======== DATA ========
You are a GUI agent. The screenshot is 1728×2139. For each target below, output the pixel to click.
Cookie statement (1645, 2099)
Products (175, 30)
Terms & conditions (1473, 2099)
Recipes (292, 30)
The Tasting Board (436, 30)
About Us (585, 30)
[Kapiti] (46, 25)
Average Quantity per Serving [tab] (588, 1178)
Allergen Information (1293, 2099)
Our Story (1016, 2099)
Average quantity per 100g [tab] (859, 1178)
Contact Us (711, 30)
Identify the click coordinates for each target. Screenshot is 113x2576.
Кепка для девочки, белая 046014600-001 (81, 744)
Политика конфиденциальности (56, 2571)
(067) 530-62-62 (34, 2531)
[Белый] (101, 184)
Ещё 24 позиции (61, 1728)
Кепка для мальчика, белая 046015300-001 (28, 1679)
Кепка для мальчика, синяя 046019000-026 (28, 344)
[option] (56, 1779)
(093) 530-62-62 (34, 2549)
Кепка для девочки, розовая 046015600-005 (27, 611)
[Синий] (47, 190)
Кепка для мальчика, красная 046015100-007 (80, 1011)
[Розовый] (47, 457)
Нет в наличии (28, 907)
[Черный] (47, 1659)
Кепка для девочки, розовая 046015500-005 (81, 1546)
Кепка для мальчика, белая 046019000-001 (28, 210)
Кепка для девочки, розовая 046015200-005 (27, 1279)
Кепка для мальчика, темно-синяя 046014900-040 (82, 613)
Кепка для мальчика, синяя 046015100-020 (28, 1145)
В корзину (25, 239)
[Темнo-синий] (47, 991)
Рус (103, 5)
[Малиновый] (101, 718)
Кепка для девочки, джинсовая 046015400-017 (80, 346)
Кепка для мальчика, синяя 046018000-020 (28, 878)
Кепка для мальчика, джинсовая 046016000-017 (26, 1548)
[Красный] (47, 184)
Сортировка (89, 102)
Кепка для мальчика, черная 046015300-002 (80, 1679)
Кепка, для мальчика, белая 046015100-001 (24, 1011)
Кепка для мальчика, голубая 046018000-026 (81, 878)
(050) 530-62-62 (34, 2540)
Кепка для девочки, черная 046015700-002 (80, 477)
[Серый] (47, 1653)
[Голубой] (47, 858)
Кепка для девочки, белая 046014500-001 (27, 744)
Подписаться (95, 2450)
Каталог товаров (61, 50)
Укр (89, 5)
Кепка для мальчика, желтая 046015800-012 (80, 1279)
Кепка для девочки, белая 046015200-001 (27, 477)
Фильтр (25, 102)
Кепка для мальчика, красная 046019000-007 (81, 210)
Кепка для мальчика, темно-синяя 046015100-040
========
:: EXERCISE DIRECTIONS ::
Only those lines of the entries above that run from the line containing "[Малиновый] (101, 718)" to the line containing "Кепка для мальчика, желтая", both included, should be transcribed exactly.

:: ANSWER BOX ::
[Малиновый] (101, 718)
Кепка для девочки, джинсовая 046015400-017 (80, 346)
Кепка для мальчика, синяя 046018000-020 (28, 878)
Кепка для мальчика, джинсовая 046016000-017 (26, 1548)
[Красный] (47, 184)
Сортировка (89, 102)
Кепка для мальчика, черная 046015300-002 (80, 1679)
Кепка, для мальчика, белая 046015100-001 (24, 1011)
Кепка для мальчика, голубая 046018000-026 (81, 878)
(050) 530-62-62 (34, 2540)
Кепка для девочки, черная 046015700-002 (80, 477)
[Серый] (47, 1653)
[Голубой] (47, 858)
Кепка для девочки, белая 046014500-001 (27, 744)
Подписаться (95, 2450)
Каталог товаров (61, 50)
Укр (89, 5)
Кепка для мальчика, желтая 046015800-012 (80, 1279)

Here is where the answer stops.